Costs a decent bit more to make the offset rim bed (in terms of the huge tooling that extrudes/forms the aluminum), and the spoke drilling can be janky. The WTB Asyms also have the non-offset valve hole, which looks odd but in practice is a non-issue.
With rim widths settling into the 25-35mm range for most applications, being able to get 2.5-4mm of offset, coupled with wider flanges on hubs (especially on the back) mean that having wildly different spoke tensions will be a thing of the past, but because this opens up the possiblity for making really low spoke count wheels that won't necessarily implode, we'll see lots of slightly anemic builds sporting impressive weights, but also the ability to spec out fairly classic builds to be really solid (32 spoke F/R, brass nipples, double butted 14/15/14ga j-bend spokes, on offset rims). I think the only reason the market for the latter isn't bigger is that guys (particularly larger and aggressive riders) have already gone out and gotten handbuild wheels meeting those specifications for 15x100/12x142mm hub spacings, and those wheels are still rolling along awesome. The high-bling wheelsets, and cost-target OEM ones get binned a lot quicker, so we see more press about it.

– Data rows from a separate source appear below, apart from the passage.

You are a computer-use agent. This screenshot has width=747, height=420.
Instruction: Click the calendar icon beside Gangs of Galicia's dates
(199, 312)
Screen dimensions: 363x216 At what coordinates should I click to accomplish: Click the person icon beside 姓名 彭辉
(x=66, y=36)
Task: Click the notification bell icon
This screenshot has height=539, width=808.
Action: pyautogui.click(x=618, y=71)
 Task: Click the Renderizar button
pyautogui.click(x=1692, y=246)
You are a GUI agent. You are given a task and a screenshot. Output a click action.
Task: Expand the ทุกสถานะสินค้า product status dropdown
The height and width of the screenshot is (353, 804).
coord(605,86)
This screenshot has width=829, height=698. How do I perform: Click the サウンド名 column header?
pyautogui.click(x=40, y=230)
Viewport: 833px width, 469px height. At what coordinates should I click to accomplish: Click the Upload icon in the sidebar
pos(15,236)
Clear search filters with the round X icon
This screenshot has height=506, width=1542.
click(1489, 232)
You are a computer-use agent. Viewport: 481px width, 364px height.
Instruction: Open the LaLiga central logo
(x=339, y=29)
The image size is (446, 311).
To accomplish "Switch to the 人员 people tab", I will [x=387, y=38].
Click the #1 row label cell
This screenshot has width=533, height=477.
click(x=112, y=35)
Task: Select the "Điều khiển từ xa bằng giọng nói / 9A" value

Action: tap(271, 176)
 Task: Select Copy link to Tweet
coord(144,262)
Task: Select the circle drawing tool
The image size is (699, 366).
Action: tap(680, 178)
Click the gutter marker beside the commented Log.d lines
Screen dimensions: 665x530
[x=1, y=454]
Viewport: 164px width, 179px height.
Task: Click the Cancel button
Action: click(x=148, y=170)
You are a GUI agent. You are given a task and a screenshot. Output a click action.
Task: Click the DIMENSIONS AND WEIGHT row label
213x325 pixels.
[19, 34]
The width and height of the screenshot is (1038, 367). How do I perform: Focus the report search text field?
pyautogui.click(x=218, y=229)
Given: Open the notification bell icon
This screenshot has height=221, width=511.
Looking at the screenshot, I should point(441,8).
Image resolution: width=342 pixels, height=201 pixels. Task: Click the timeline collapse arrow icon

I think the RF Turbine-R (Although TBH, I don't know why they didn't make these the Atlas wheels) will be an eye-opener for a lot of people, because the offset rim on a burly hub with an appropriate specification of the spoke/nipple combination ends up nit being heavy, but will be remarkably rugged. The only downside is that the super-fast engagement hub out back sends the price skyward, and that they're still speccing 28H front and rear, so my corpuscular self would still likely get an untimely hankering for tacos if I ran them too hard.